▸ Your assignment
Where the line containing "Screen dimensions: 469x247" appears, begin retyping; continue exactly through the final line of the data. Omit every picture.

▸ Entries taken from a collection
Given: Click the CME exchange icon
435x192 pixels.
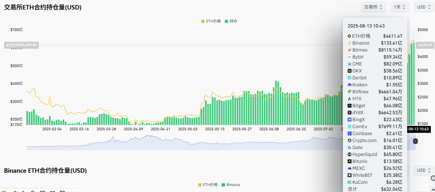Looking at the screenshot, I should click(349, 64).
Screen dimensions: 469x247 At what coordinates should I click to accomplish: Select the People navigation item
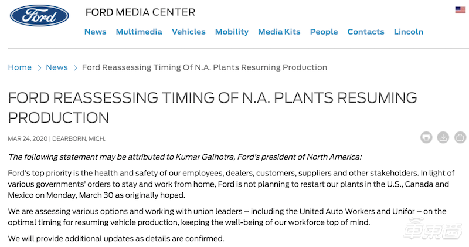click(x=324, y=32)
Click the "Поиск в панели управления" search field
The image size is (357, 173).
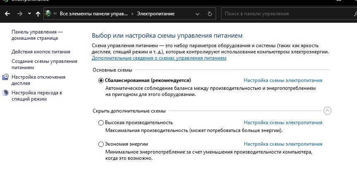click(x=285, y=14)
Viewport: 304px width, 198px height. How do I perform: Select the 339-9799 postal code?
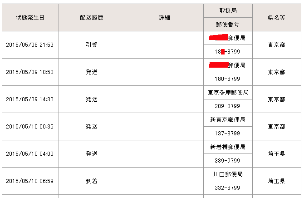click(228, 161)
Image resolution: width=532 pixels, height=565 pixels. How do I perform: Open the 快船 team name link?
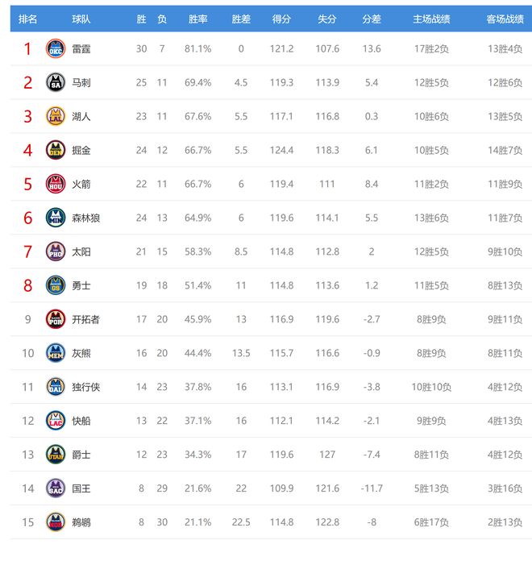81,421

▸ Response to this exercise
Screen dimensions: 469x247 At what coordinates should I click to accomplish: Select the People navigation item
click(x=324, y=32)
Click the "Поиск в панели управления" search field
The image size is (357, 173).
click(x=285, y=14)
Viewport: 304px width, 198px height. How do I perform: Select the 339-9799 postal code?
click(228, 161)
Image resolution: width=532 pixels, height=565 pixels. How do I perform: Open the 快船 team name link?
81,421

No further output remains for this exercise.